==== EXCERPTED DATA ====

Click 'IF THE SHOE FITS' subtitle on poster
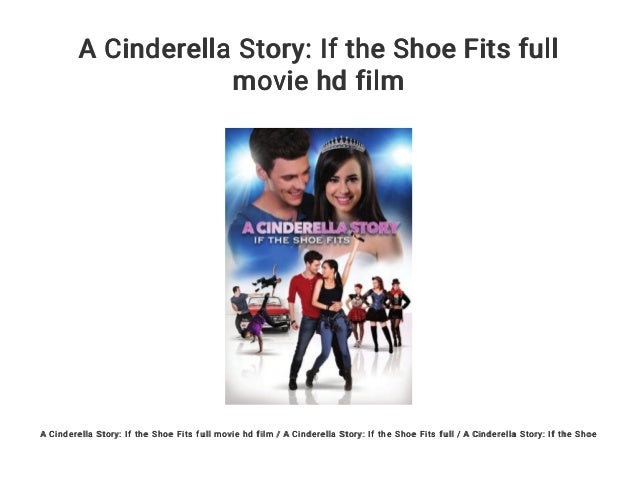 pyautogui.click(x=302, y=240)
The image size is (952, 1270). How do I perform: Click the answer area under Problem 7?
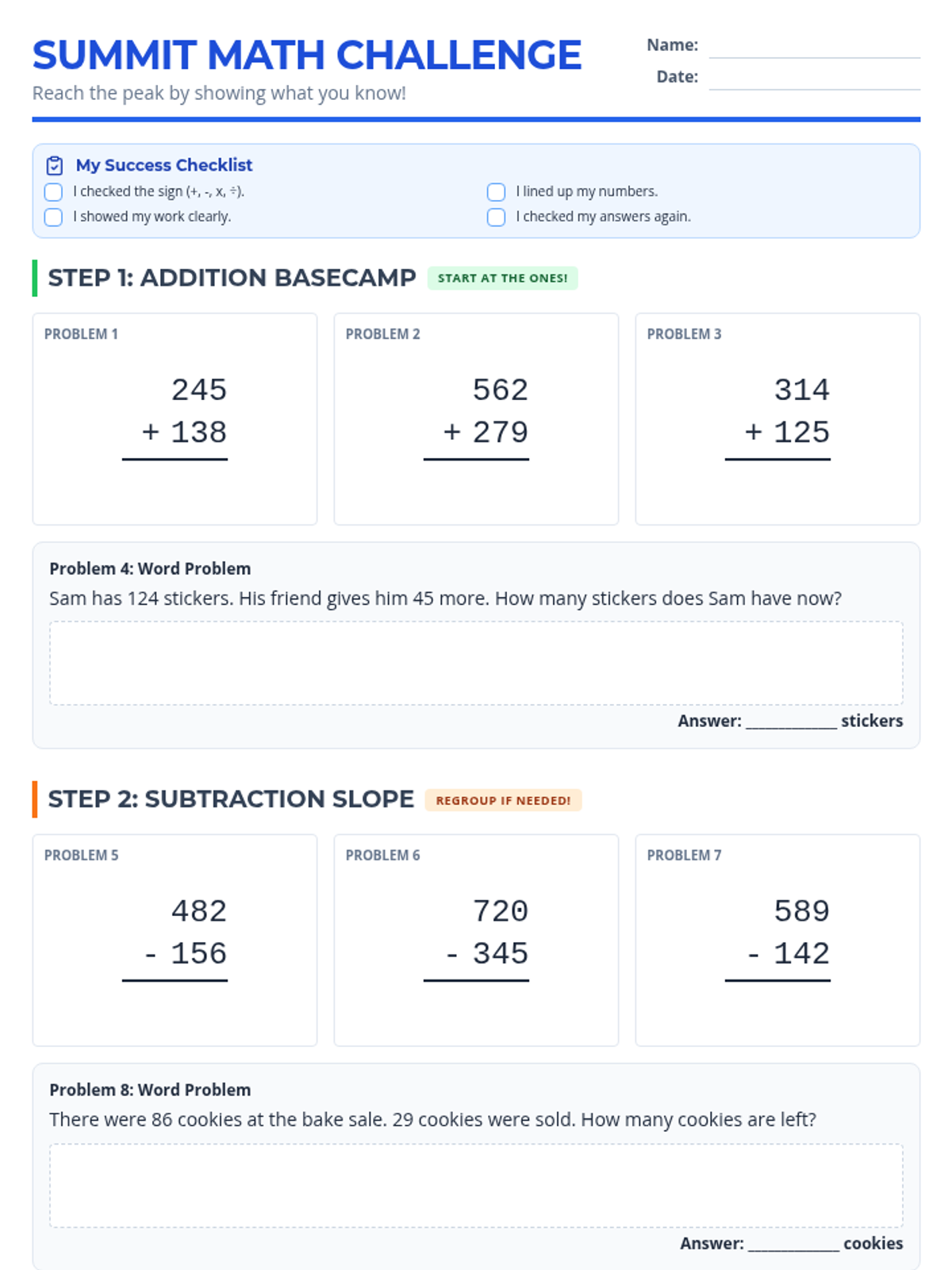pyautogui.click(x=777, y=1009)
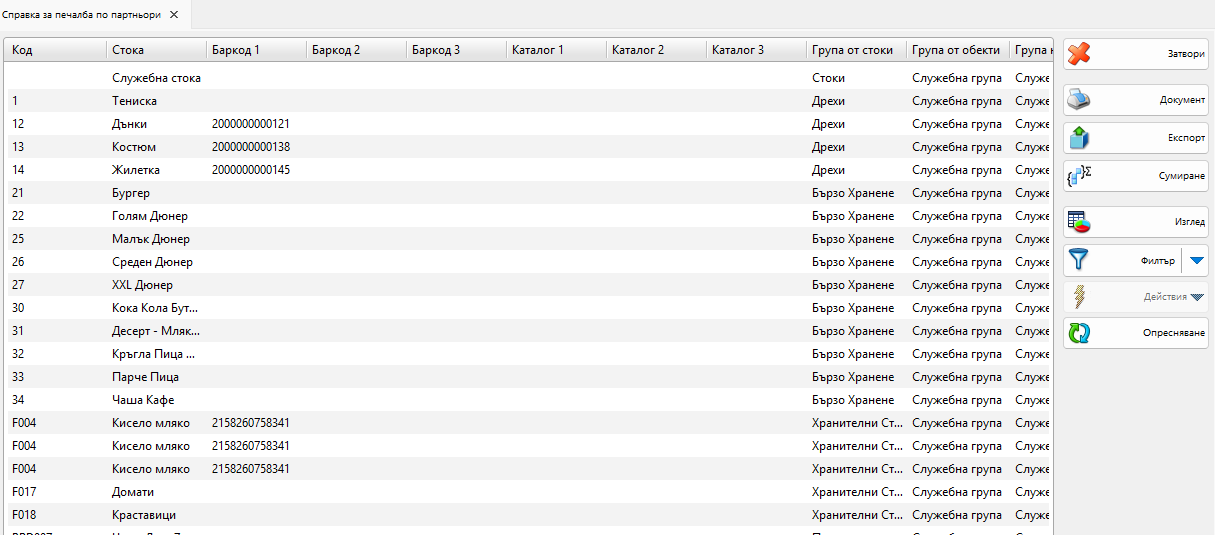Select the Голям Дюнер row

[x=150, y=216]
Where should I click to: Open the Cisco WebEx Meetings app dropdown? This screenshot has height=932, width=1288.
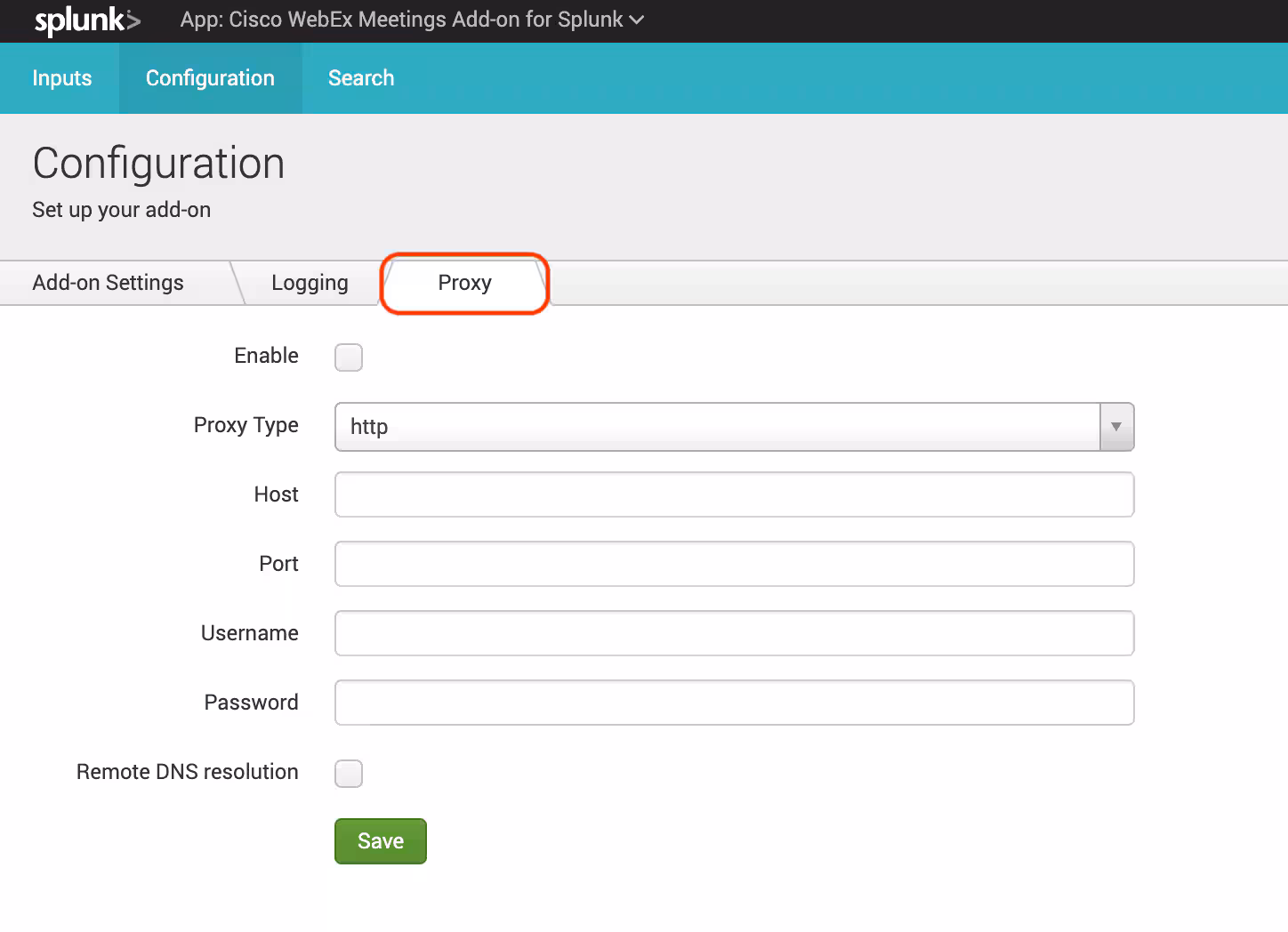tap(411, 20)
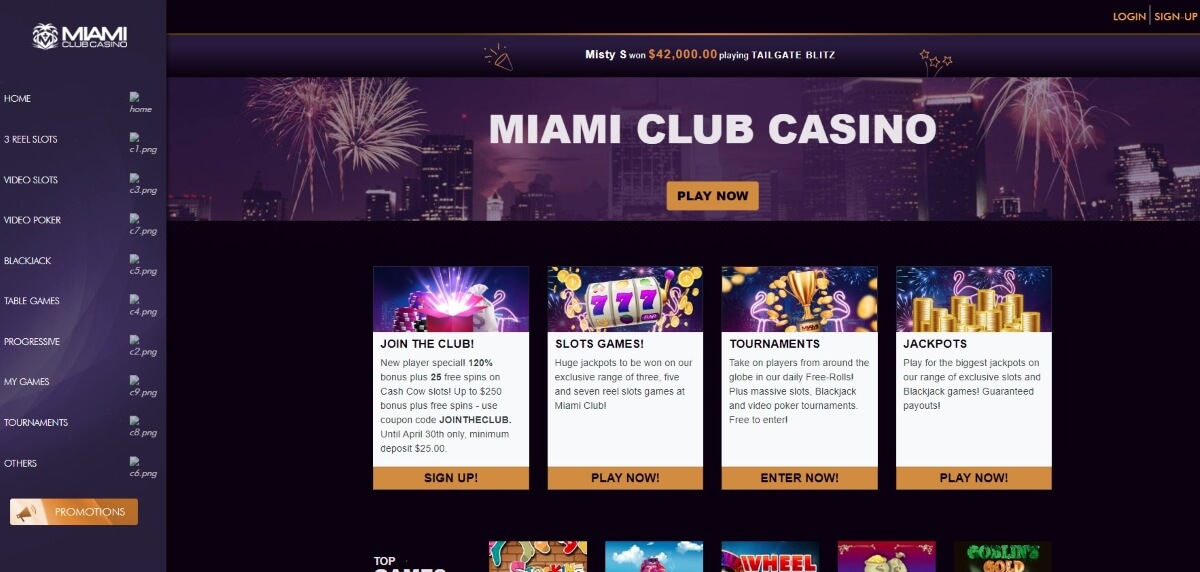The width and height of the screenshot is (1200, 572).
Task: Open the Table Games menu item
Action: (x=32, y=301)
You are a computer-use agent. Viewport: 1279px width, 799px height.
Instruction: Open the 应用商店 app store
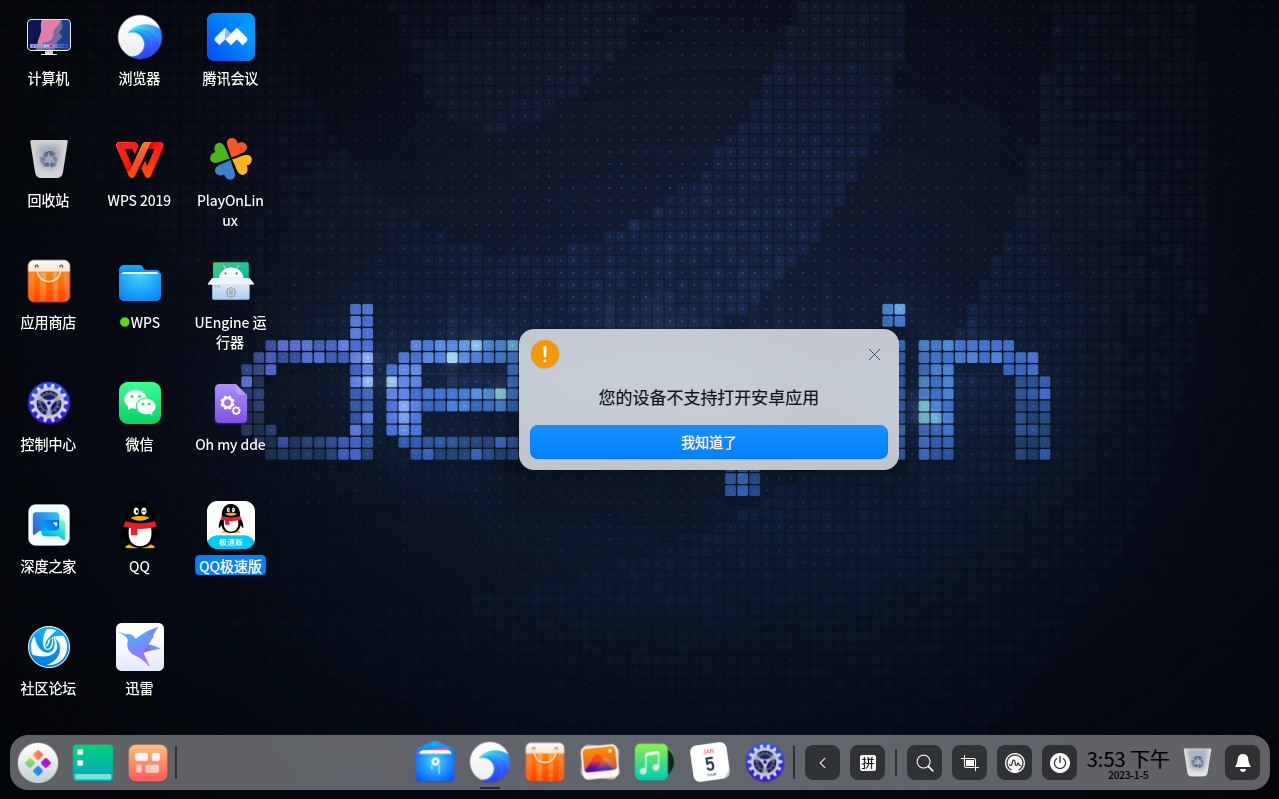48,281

====

Copy only this, please: the line with "You are a computer-use" and every line after it through the end of the data, with no pictures.

**TASK SOLUTION**
You are a computer-use agent. Viewport: 1279px width, 799px height.
Instruction: Open the 应用商店 app store
48,281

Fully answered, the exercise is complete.